In the 1970s modern dance became embedded in the New Zealand dance world. In that decade:
- the Queen Elizabeth II Arts Council (responsible for distributing government funding of creative arts) began funding modern dance companies and projects
- the first professional contemporary dance companies were formed
- the first national tours by New Zealand contemporary dance companies took place.
The National School of Ballet began to teach modern dance, and as a result changed its name in 1982 to the New Zealand School of Dance.
From 1972 to 1976 four contemporary dance companies were formed. John Casserley set up New Dance in 1972. Casserley, introduced to dance while a student of Philip Smithells at the University of Otago, said that Smithells was an important figure, not least because of his insistence that all his students try modern dance. New Dance toured the country assisted by the New Zealand Students’ Arts Council. It was the first national tour by a New Zealand modern dance group.
Following the lead of New Dance, Jamie Bull instigated Wellington’s Impulse Dance Theatre in 1975. Although Impulse did not survive the withdrawal of government funding in 1982, it was the first professional modern dance company in New Zealand, and achieved another notable first when it joined the Royal New Zealand Ballet in a national tour in 1979.
Susan Jordan founded Movement Theatre at the University of Auckland in 1976 (the company lasted only a few years). Jordan’s choreography, sometimes described as postmodern, included ordinary movements, language, stillness and repetition, and attempted to create new relationships between performers and their audience. Like Impulse and later companies, Movement Theatre had an active schools programme which was a significant source of funding.
With air travel becoming easier, new developments in modern dance accelerated as dancers travelled overseas in the 1970s and 1980s. Film and television also introduced dancers in New Zealand to works by foreign choreographers. It was through this increased knowledge of modern dance that Limbs Dance Company emerged.
Limbs Dance Company
Limbs was set up in 1977. Founding members Chris Jannides, Kilda Northcott, Debbie McCulloch, Julie Dunningham, Mary Jane O’Reilly and Mark Baldwin came together at a gathering of dancers at Rongomaraeroa marae in Pōrangahau, Hawke’s Bay, in January 1977.
Northcott had recently returned from New York, where she studied the techniques of José Limón and Merce Cunningham, while Jannides and McCulloch had been students of the Van Zon School in Auckland. O’Reilly was a graduate of the National School of Ballet’s first intake in 1968, and Dunningham, Baldwin and Northcott trained at the Auckland-based New Zealand Dance Centre.
Expanding dance arena and audience
These young dancers believed that dance could reflect contemporary life by utilising popular music, simple costumes and settings, and by incorporating jazz, disco, ballet and pedestrian movement.
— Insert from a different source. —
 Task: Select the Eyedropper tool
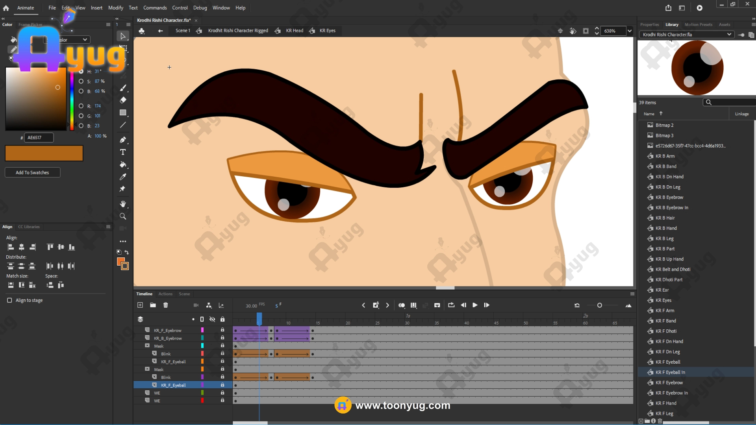tap(123, 177)
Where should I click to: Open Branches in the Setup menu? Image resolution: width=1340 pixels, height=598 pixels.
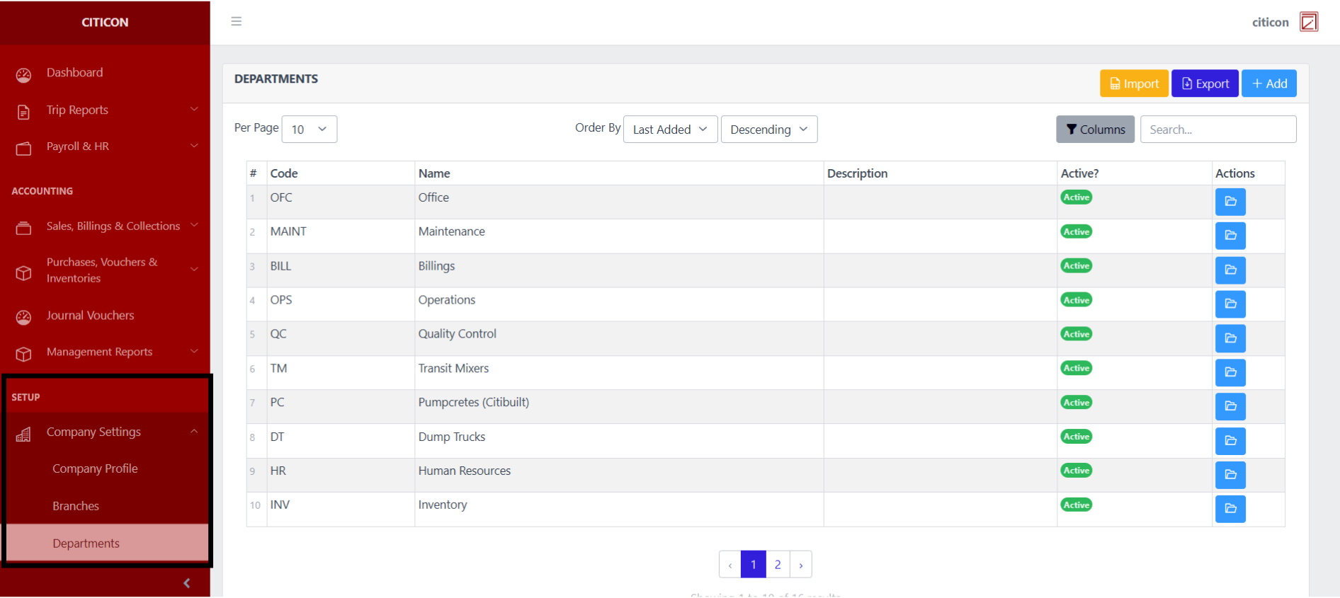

Experimenting with contemporary theories, including breaking down the ‘fourth wall’ of conventional performing spaces, they took their dances outdoors, to cabarets, music festivals, student commons, fashion shows, nightclubs, theatre foyers, schools and prisons. Limbs brought modern dance to large audiences, enabling it to become an integral element of contemporary popular culture.
In 1980 Limbs employed Douglas Wright, a young gymnast with no dance experience. Wright choreographed his first work, Backstreet primary, in 1981. In the work, the strong male body (Wright’s own) contradicted an iconic New Zealand male activity, playing rugby. Backstreet primary provoked audiences to consider male muscularity as both a symbol and rejection of New Zealand’s dominant masculinity.
If dance was ever going to challenge the supremacy of rugby in New Zealand, 1981 was a good year to do so. Mass protests against a tour by the South African Springboks (selected on racial grounds) rocked the country. Wright’s Backstreet primary, about being forced to play rugby, was performed at a time when many people were questioning the game’s importance in New Zealand.
In 1983 Wright left New Zealand for New York and within a month he was a member of the renowned Paul Taylor Dance Company. He returned to New Zealand in 1987 as a guest artist with Limbs and the following year was commissioned to create the company’s first full-length work. Wright’s 70-minute Now is the hour was highly praised by critics, with one describing it as ‘a dance work of momentous importance exemplifying the coming of age of contemporary dance in New Zealand’.1 Nonetheless, the confrontational style of Now is the hour combined with the worldwide recession, and within a year of the work’s premiere Limbs was no more.